They acquired Morrow, Jarome Iginla and Douglas Murray at last year's trade deadline. They gave 35-year-old Rob Scuderi a four-year, $13 million contract this past summer, a move that was four years too late and is probably only going to get worse. They re-signed Chris Kunitz and Dupuis to long-term contracts that will take them into their mid-30s and what will surely be a decline in production and perhaps, given their style of play, their durability.
Look at it this way: Last year's Blackhawks team had only three players over the age of 32 appear in at least five playoff games. The 2012 Kings had only two. This season, the Penguins had five such players. Last year they amazingly had 10. For next season the Penguins, as of this moment, have five roster spots and nearly $17 million in salary cap space devoted to players on the wrong side of 32 (Kunitz, Dupuis, Scuderi, Martin, Adams).
And, again, there is little help coming from the farm system. This is where the front office needs to be held accountable, or at least face the same scrutiny that the head coach gets. Will there be trades?
When it comes to change, there will probably calls to do something major to shake up the core of the roster.
Every offseason this usually seems to focus on Evgeni Malkin. Since signing his long-term contract extension, defenseman Kris Letang has also been the focal point of trade speculation. But this is the type of thing the Penguins can't do. They can't do something silly like trade Malkin, or Crosby, or Letang, or Maatta. Those guys are rare.
James Neal, on the other hand, might be a moveable asset if they want to make a bold move and 'shake things up,' trying to bring in more young talent. As a 40-goal scorer he's obviously the type of player that does not grow on trees, but his game has at times disappeared when he's not centered by Malkin.
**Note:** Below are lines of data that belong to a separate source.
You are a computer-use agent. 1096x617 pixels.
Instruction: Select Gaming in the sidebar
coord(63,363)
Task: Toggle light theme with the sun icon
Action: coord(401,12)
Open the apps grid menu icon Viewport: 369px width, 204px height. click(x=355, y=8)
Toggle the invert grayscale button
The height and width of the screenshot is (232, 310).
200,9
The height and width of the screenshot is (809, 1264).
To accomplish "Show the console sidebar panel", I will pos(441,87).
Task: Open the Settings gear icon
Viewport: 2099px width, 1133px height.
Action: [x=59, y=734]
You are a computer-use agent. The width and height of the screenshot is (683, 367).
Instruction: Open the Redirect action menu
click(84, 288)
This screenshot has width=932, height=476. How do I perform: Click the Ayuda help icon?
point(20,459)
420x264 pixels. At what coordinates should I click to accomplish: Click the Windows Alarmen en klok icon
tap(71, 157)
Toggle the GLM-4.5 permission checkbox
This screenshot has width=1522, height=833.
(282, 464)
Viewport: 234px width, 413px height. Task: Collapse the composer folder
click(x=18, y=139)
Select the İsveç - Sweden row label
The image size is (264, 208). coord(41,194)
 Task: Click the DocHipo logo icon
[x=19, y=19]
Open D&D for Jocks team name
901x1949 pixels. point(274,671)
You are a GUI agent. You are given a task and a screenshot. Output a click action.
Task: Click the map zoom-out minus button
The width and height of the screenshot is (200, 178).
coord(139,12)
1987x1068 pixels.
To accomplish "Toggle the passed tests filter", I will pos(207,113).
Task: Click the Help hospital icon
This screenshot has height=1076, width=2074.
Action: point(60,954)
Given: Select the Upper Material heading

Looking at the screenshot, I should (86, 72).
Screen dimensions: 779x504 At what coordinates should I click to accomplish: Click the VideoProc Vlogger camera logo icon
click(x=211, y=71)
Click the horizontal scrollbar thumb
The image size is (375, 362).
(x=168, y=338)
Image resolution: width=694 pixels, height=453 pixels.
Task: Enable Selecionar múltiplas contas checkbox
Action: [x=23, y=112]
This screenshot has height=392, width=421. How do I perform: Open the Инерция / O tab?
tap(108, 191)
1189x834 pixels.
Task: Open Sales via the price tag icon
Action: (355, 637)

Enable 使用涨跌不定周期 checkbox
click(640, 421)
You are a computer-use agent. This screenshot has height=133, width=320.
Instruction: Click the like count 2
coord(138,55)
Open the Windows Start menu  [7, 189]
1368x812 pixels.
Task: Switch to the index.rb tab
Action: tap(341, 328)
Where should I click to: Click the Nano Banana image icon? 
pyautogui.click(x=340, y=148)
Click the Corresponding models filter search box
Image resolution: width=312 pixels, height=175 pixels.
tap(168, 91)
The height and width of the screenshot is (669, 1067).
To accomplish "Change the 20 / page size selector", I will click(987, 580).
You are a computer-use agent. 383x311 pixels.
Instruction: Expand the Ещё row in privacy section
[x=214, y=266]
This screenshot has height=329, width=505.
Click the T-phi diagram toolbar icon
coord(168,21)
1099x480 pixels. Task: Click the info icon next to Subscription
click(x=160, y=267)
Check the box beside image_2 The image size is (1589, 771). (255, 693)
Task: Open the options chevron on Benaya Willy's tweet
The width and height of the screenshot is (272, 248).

On a team that at times loses its way in the discipline department, Neal is usually driving the bus in that regard. If you're a player that
needs a franchise center to be useful and spends way too much time sitting in the penalty box because you can't control your stick or resist the urge to take a run at our opponent, that's a problem.
This isn't the NBA where one or two superstars punches you an automatic ticket
The focus needs to be on giving Malkin and Crosby the type of supporting cast that can step up whenever they're having an off night or stuck in a slump, which happens to even the best of players. All season, when neither Crosby or Malkin was on the ice, the Penguins played like one of the worst teams in the league because of their lack of depth.
And while the superstars will always take the brunt of the blame in the postseason (especially when, in Crosby's case, the offensive numbers just were not there), this isn't the NBA where one or two superstars punches you an automatic ticket to the Conference Finals or Final. When there's only four or five goals in the average NHL game, the goals aren't always going to be there for them, and when things dry up, you need somebody else that can make up for it.
That's how the Blackhawks were able to survive Jonathan Toews going through two different nine-game goal droughts in last year's playoffs and still go on to win the Stanley Cup. The supporting cast was there.
As we saw with the Penguins, both in the regular season and the playoffs, when Crosby or Malkin aren't doing it ... nobody is going to do it.
They don't need to focus on getting tougher, or grittier, or more physical.
They need to focus on catching up with teams like Chicago, loading up with more talent and skill, and developing the supporting cast that their stars no longer have.